(Saved entries)

--

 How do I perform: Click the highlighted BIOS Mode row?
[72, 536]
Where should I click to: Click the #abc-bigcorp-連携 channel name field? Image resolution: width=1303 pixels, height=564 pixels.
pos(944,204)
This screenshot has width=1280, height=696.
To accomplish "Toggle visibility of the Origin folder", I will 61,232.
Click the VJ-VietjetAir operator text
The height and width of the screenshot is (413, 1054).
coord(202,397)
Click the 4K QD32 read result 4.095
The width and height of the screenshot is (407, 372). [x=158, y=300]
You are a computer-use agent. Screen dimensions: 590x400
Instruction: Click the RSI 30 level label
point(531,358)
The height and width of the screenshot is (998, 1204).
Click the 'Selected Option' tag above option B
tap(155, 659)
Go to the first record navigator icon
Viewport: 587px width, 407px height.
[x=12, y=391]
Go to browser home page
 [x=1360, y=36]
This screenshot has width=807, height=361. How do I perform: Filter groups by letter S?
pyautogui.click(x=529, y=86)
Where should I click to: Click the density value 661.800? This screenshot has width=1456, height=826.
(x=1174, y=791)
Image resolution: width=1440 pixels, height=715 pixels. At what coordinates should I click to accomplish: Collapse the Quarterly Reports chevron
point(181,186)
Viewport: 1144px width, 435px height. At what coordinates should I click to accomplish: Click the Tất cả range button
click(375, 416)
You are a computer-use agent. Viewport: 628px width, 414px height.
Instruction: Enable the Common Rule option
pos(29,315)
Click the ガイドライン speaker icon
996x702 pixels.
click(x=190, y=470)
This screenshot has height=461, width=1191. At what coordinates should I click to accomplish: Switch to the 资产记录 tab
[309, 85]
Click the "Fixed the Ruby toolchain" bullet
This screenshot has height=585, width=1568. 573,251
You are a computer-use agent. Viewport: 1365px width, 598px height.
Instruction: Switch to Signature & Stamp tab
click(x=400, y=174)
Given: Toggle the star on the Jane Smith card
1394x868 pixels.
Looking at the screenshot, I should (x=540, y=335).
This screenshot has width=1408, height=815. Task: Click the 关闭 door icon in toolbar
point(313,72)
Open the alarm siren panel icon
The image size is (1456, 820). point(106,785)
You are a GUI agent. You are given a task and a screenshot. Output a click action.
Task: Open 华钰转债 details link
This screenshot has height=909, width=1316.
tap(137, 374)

--

PROBLEM TO WORK ON
Give the number of lines in the data that contain "agent", with no other words.

ANSWER FOR THE TASK
4